Candidates vying for office are hopefully prepared, if elected, to view the troubled borderlands differently
The nasty spike in brutality in the three southern border provinces and a spate of bomb attacks in Satun and Patthalung – which have always been outside the usual theatre of separatist violence – have been followed by an opportunity. The most significant of the militant groups issued a public statement calling on the international community to become directly involved in resolving the conflict.
The Barisan Revolusi Nasional (BRN), which gives virtually all of the armed combatants in the South their operating orders, reiterated its claim to Patani, as Malay Muslims refer to their historical homeland in the border provinces. The organisation also repeated its position that everyone, regardless of ethnicity and religion, has the right to live in Patani in peace and harmony – and that it feels obliged to safeguard their safety and wellbeing.
The attacks in Satun and Patthalung erupted amid campaigning for the general election on March 24. The southern violence naturally forced its way into election analyses.
The BRN placed all blame for the attacks on the government’s refusal to conduct peace talks in line with international best practices. Successive governments have refused to label the insurgency a “conflict” lest the overseas community feels compelled to intervene. It is instead, in the eyes of the authorities, a “disturbance”.
Armed insurgency erupted in the Malay-speaking South in the 1960s in response to the state policy of assimilation. Conservative Muslims abhor the idea of yielding a significant portion of their religious and cultural identity. Importantly, the armed conflict exploded 50 years after the Ango-Siam Treaty was signed in 1909, when the border between Siam and British Malaya was redrawn, trapping the southern Malay Muslims in what to them was a foreign land.

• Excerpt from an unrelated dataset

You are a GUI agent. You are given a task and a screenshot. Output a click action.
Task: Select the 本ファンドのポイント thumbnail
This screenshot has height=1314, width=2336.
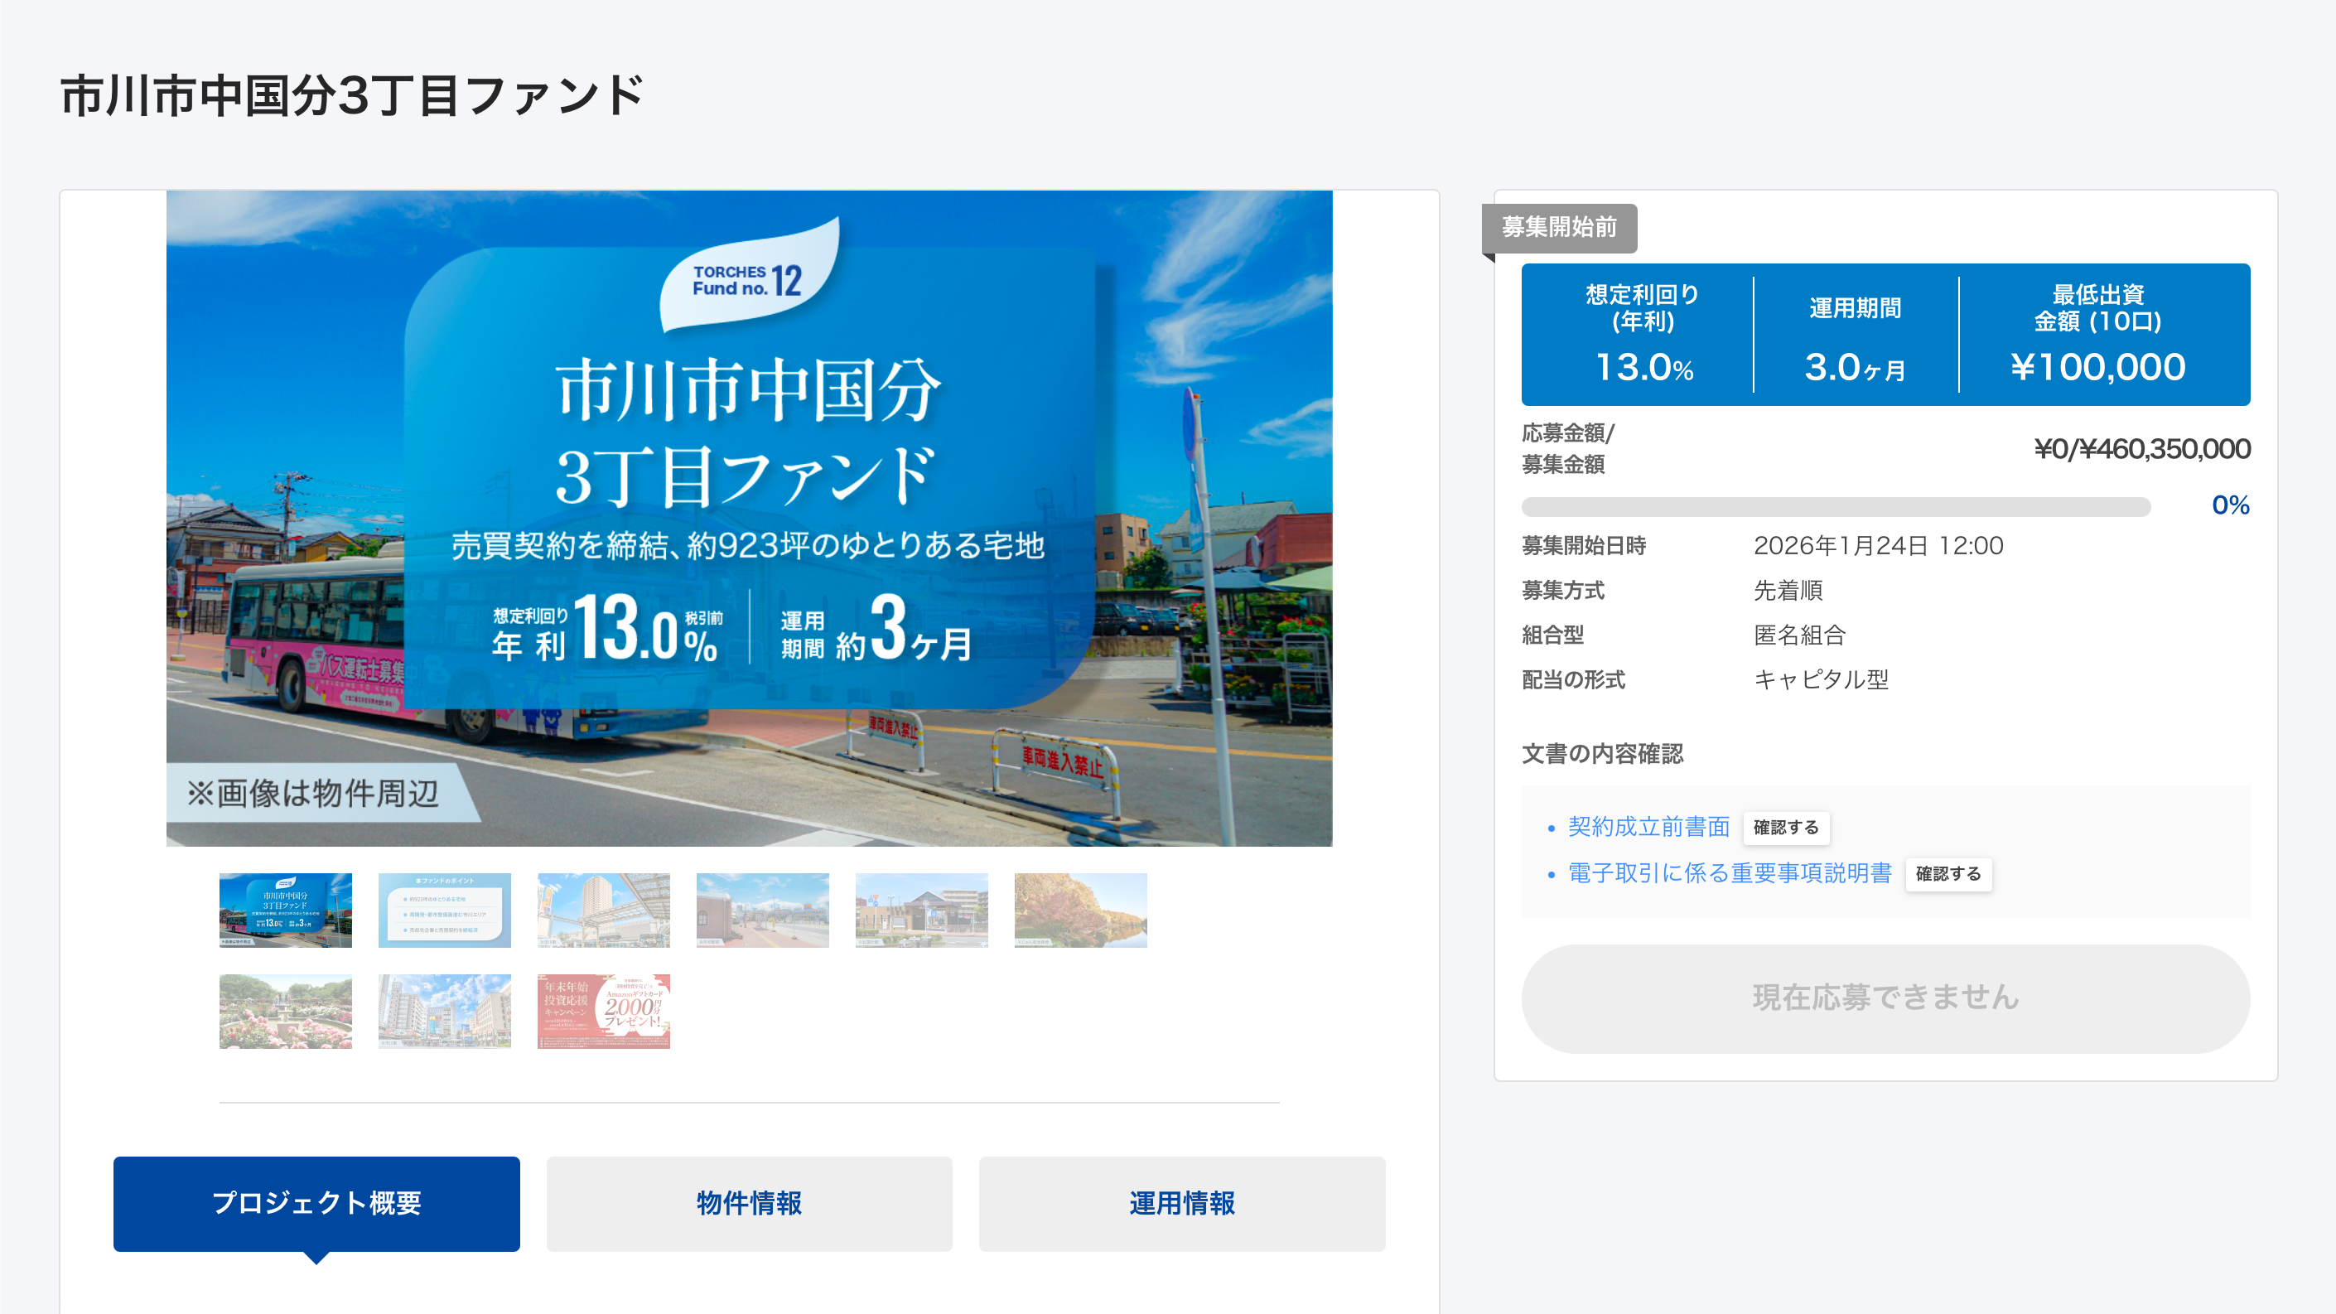[x=444, y=910]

Relations between Patani and Siam were hardly rosy up to that point, but earlier governments were careful to give the southerners a level of comfort that prevented tensions from boiling over. Then, in the 1950s, Thai “nationalism” reared its ugly head, everyone had to be a Thai-speaking patriot, and cultural and religious differences were assailed.
The wave of armed insurgency that began then continued into the late 1980s and early ’90s, when a decade of relative peace intervened. Government leaders wrongly assumed that the absence of violence meant peace would prevail. Instead, a new generation of militants was being groomed. They surfaced in late 2001 but were ignored by the government until January 4, 2004, when scores of them raided an Army battalion in Narathiwat and made off with 350 weapons.
Bangkok could no longer dismiss the political underpinnings of the southern troubles. Ever since, the young militants under the BRN’s direction have defied official attempts to dismiss them as “sparrow bandits”. Some 7,000 people have been killed in insurgency-related violence since January 2004, yet the government insists there is no “conflict”.
We may have a long wait and have to witness the deaths of many more soldiers and civilians before our leaders come to their senses and seek sounder alternative paths to resolution. With or without foreign assistance, Thailand will have to accept changes in the relationship with the Malay minority.
We’ve been barking up the wrong tree for too long. It’s time to act differently and think differently. It will require political courage, moral tolerance, ethical compromise and a sense of fair play.